3. Latest versions of good download managers.
4. IE 7 Beta.

Regards,
Amit.


----------



## electricblue (Aug 4, 2006)

kindly include 

flash8 
macromedia fireworks
photoshop tutorials
flash actionscripts


----------



## jacques (Aug 5, 2006)

Hi friends

I need computer dictionary software free  version.

Is there such type of software available?

If yes plz let me now.....................


Thx buddies............


----------



## Third Eye (Aug 5, 2006)

Please include Digit 12 Month PDF in September DVD also some HD video from microsoft.


----------



## Ankeet (Aug 5, 2006)

*My Demand*

I demand for
1. game Poster
2. Digit PDF mags
3. Fast track to CorelDRAW.


----------



## satyamy (Aug 5, 2006)

electricblue said:
			
		

> kindly include
> 
> flash8
> macromedia fireworks
> ...


flash actionscripts tutorials & fastrack to it


----------



## Saket Parekh (Aug 5, 2006)

hey can u pls include a image size reducer software......cos after scannin the image is too big to upload on the net........ if any suggestions pls mail me .


----------



## Ultimate Z Fighter (Aug 5, 2006)

*Fedora Core 5*


----------



## Aries (Aug 5, 2006)

Digit and Fast Track in PDF will be provided only in the June and December issues


----------



## Third Eye (Aug 6, 2006)

Also include Fedora Core 5.


----------



## rajasekharan (Aug 6, 2006)

when are we gonna see a complete cd devoted to linux applicatons....???, i mean ubuntu may be..., all in all, i just wanted to say a big word of thanks for fatbeing to include cinema 4d in this month....thank you..


----------



## vigneswaralu (Aug 6, 2006)

can you give away windows vista beta as a second dvd


----------



## rajasekharan (Aug 6, 2006)

@vigneswaralu......no vista beta cd mate...its not legal, m.s has not given access for public distribution...you need to download from the web itself.


----------



## redhat (Aug 6, 2006)

Aries said:
			
		

> Digit and Fast Track in PDF will be provided only in the June and December issues



@Aries they did not appear in the June issue nor in last December's issue!

@@Fatbeing I want the Digit and Fast track PDF's . U used to provide themtwice a year before but now you dont provide them.
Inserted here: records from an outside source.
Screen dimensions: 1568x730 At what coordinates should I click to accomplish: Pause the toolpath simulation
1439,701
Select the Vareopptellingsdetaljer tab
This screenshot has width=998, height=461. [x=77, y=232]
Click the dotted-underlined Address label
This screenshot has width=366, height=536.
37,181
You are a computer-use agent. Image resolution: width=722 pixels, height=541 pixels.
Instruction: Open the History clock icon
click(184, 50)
Do one thing, put every months PDF on the digit patron site. They can be downloaded after the user types in his digit patron code.


----------



## blackpearl (Aug 6, 2006)

redhat said:
			
		

> @@Fatbeing I want the Digit and Fast track PDF's . U used to provide themtwice a year before but now you dont provide them. Do one thing, put every months PDF on the digit patron site. They can be downloaded after the user types in his digit patron code.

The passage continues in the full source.